A working group of former pupils, native leaders, church officials, government staff and historians is to make related recommendations soon, said commission spokeswoman Kimberly Phillips.
Its work is separate from the commission but supports the mandate "to create as complete an historical record as possible of the Indian residential school system and its impacts," said Phillips.
"We have heard from aboriginal elders that this is first and foremost a human issue that must be handled with dignity and respect."
Who will pay to trace the fates of missing children is an open question, however.
It's estimated the required research will cost at least $20 million - one-third the commission's total $60-million budget.
"Our government agrees that this is an important issue," said Ted Yeomans, a spokesman for Indian Affairs Minister Chuck Strahl, when asked if Ottawa would foot the bill.
"We will discuss it," he said, with the commission once it has seen the working group's report.
Families often weren't notified until months later that a child had died. Bodies were frequently buried at the schools instead of being returned to loved ones for spiritual ceremonies that are crucial to native custom.
Federal records indicate that tuberculosis killed thousands of students - as many as half the roll call in the early 1900s - and that sick kids were housed alongside healthy ones.
Influenza also felled many among the roughly 150,000 children who passed through 132 schools from 1874 until most were closed in the 1970s.
But there's no official record of how many other youngsters died. Into that gaping void has flowed a stream of unproven claims and rumours of abusive staff who got away with murder, their victims buried in unmarked graves or disposed of in other ways.
Finally confirming or debunking some of that longstanding speculation will be "very, very expensive," says author and historian John Milloy, one of Canada's leading researchers on residential schools.
"Particularly if it's to fall within (the commission's five-year) time frames."
Milloy helped craft recommendations for the truth commission on how to work through a massive collection of federal and church records that, if stacked skyward, would soar 750 metres.
They don't include a potential motherlode of details in provincial death records, or the priceless wealth of information that could be gleaned from former students like Gilbert Johnson.
"We didn't come up with a firm estimate, but $20 million is probably a safe and maybe even a low guess to figure all that out," Milloy says.
So many people are clearly haunted, he stressed.
"I've gone across the country. People have come to me and said: 'Can you find my uncle? . . . He died in that school and nobody knows where his body is.'
"I think we have to show some sort of concern for who and where they are. And communities want it. I mean, it's part of the whole reconciliation process to treat this in a serious fashion."

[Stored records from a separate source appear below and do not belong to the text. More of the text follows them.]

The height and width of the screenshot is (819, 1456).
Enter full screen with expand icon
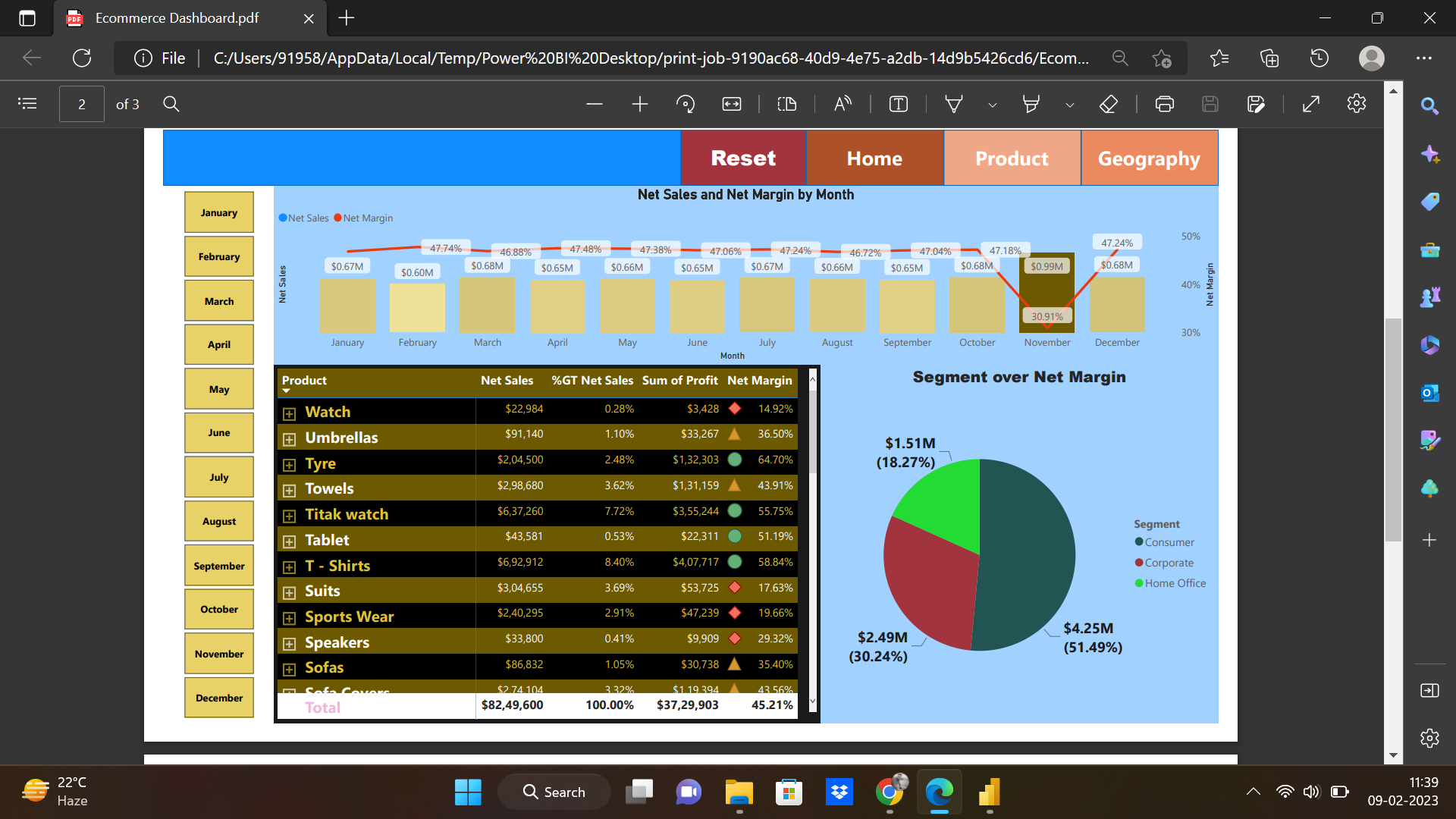pyautogui.click(x=1311, y=104)
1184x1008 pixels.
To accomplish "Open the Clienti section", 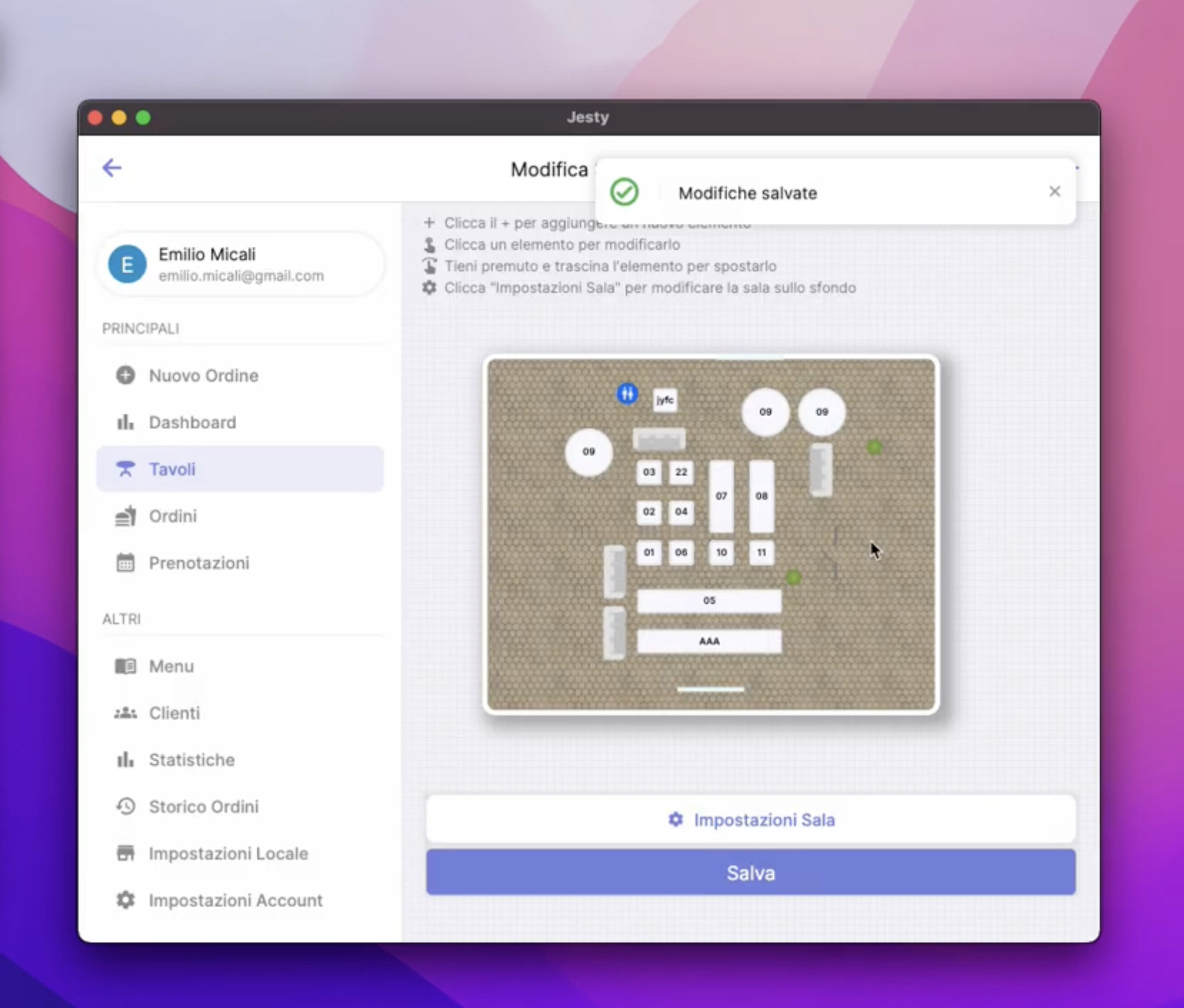I will (174, 713).
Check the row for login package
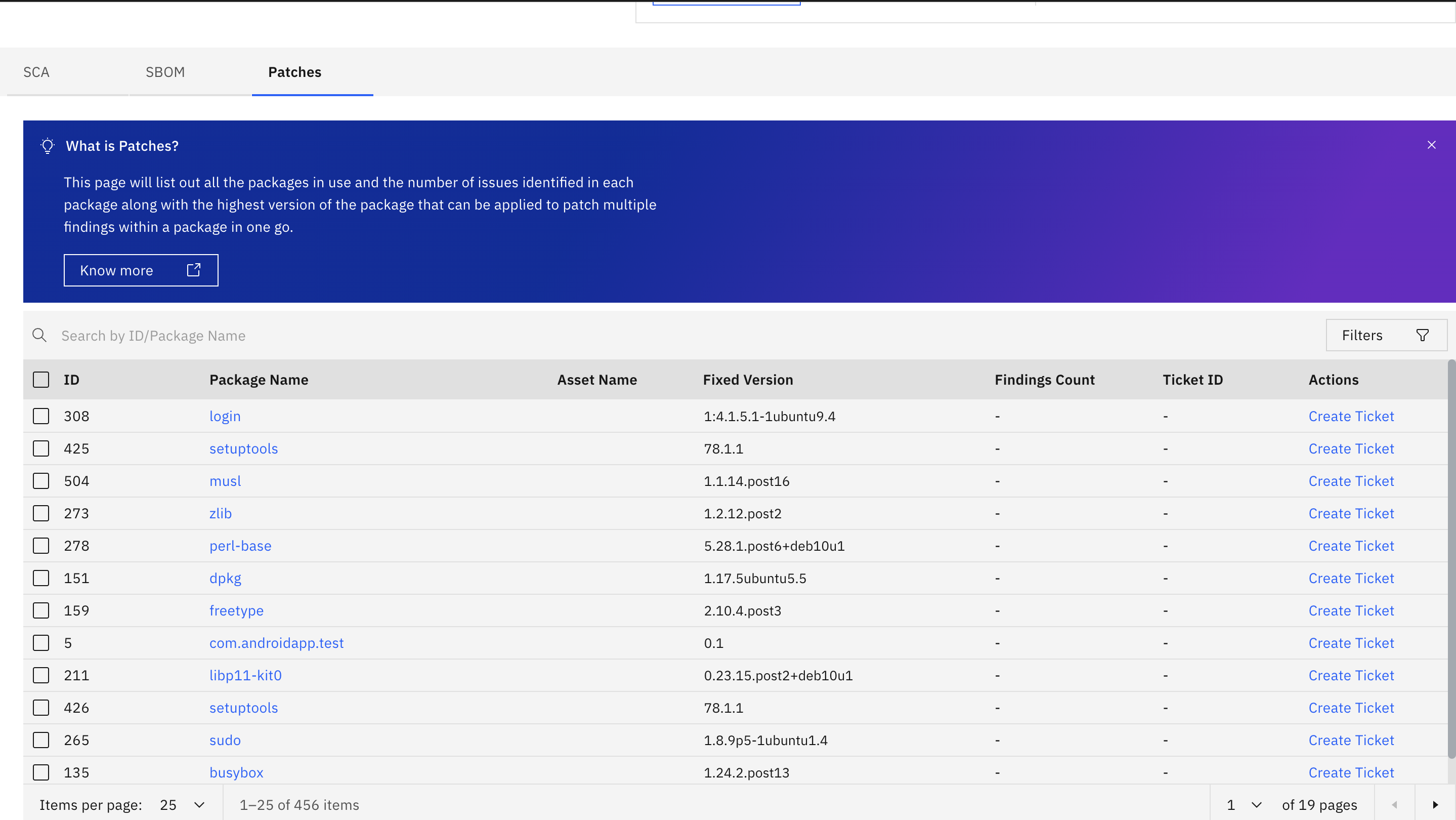The width and height of the screenshot is (1456, 820). [40, 416]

In the meantime, native leaders in B.C. are assembling an investigative team that's to include the RCMP and the provincial coroner's office, says Sharon Thira, executive director of the Indian Residential School Survivors Society.
"Because over the years we've had - I can't even name how many - allegations of children dying in schools."
She has read hundreds of related death records.
"They're quite shocking. The neglect is really obvious just in the documents themselves."
School staff would record that children were sick with various symptoms, for example. "But they'd leave it over the weekend and the child dies."
It's vital for families to at last have as much credible information as possible about how many students died and why, Thira says.
"And it's also important for us to know the truth of the numbers as well, because there are so many numbers floating around out there."
For his part, Johnson isn't convinced the government will ever be able to explain what happened to his childhood friend.
"How are you going to answer for why those kids got killed? How are you going to answer for why they got buried . . . on the residential school grounds instead of brought home to their grandparents and parents?
"It was so simple to step on an Indian and murder him without any questions. Back in those days, there were no questions asked."